Por el Profesor Enrique Krauth

«Siempre dependí de la bondad de los extraños», es la frase de Blanche DuBois en la escena final de «Un tranvía llamado Deseo».  Me acuerdo clarito el dolor a flechazo en el medio del pecho que sentí cuando la escuché, hace ya una eternidad a Vivian Leigh en la película donde se consagró Marlon Brando. Recuerdo también que me costó muchísimo explicarme por qué me sentí así. Gran negador, diría una mujer mala que anda por mi casa. En un principio pensé que me había conmovido la desolación y lo vulnerable de ese personaje que » Siempre habia dependido de la bondad de los extraños». Pero al rato se me empezaron a aparecer como en un flash todas las veces en que extraños, verdaderos extraños, me habían ayudado, solucionado problemas y  facilitado la vida. Gente a la que no sé si le agradecí como corresponde. Personas entrañables, nobles, que no dudaron darme su apoyo sin esperar absolutamente nada a cambio. Después pensé que esas personas seguramente habían ayudado a otros. Por qué tenía que ser yo el único. Y que a su vez, seguro que ellos mismos fueron ayudados alguna vez por extraños. Entonces pensé que; tal vez, lo que nos quiso decir Tenesse Williams con esa frase final en boca de su genial personaje era que en realidad, todos, en alguna medida, dependemos de la bondad de los extraños.  La humanidad entera depende de la bondad de los extraños. Quizá ese sea mensaje, si es que existe. Una mezcla perfecta de atemorizante y esperanzador., La humanidad necesita de la bondad de los extraños. Por otra parte, me parece que, por sobre todas las cosas, necesitamos domostrar nuestra capacidad de  bondad con los extraños. Cualquier gil es bueno con las personas que quiere o aprecia. El asunto es tratar de hacer el bien a aquellos que no conocemos. Porque sí. Sin esperar ninguna recompensa. Nos necesitamos, mal que nos pese.  No deberiamos olvidarlo si nos  interesa un destino en común.

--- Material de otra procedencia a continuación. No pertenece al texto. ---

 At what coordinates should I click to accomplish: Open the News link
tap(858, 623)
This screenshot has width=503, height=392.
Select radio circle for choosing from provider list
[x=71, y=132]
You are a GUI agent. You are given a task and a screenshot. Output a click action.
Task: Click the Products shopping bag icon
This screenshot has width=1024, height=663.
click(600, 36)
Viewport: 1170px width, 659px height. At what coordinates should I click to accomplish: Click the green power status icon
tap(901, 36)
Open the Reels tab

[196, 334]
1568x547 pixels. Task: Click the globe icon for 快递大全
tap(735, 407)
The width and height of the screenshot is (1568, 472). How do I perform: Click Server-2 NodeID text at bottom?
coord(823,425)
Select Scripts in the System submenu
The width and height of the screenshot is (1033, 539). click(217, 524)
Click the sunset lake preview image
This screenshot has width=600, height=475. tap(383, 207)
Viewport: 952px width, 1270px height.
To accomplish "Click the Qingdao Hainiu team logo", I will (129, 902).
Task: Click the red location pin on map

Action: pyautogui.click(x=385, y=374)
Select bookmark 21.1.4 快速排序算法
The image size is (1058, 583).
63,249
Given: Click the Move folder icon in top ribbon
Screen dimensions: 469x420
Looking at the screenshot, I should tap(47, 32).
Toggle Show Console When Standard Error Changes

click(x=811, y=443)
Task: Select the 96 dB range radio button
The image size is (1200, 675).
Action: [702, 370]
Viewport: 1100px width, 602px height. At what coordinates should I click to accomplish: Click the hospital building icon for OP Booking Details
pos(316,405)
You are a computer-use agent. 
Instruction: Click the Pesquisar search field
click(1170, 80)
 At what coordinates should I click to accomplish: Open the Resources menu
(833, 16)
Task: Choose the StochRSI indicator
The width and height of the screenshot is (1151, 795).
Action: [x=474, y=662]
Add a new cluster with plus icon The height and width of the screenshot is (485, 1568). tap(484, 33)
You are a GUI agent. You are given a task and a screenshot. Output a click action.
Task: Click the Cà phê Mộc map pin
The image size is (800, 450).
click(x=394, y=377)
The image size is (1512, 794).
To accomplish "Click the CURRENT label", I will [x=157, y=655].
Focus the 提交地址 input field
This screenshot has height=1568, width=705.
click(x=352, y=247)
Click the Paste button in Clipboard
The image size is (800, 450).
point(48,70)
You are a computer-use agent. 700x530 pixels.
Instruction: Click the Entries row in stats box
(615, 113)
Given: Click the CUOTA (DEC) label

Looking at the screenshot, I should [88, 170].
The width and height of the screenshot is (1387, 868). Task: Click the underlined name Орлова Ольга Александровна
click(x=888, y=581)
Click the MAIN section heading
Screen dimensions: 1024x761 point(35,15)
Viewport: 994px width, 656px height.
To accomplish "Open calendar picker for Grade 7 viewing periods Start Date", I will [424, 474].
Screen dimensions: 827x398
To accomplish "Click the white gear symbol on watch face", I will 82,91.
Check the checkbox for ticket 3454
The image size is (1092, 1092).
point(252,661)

Esta semana tuve una prueba contante y sonante de esto con la ayuda de una exquisita persona que, realmente y sin ningún tipo de exageración, con su intervención precisa y solidaria, literalmente, me devolvió la tranquilidad.

 Mi homenaje a Julio, de Tucumán. No sé ni siquiera el apellido y le estaré eternamente agradecido. 

Escribo esto mientras disfruto del sol de un domingo maravilloso mientras el asado, como siempre, se hace solo. Vamos nosotros…que si la tarde es mía, la tarde es nuestra.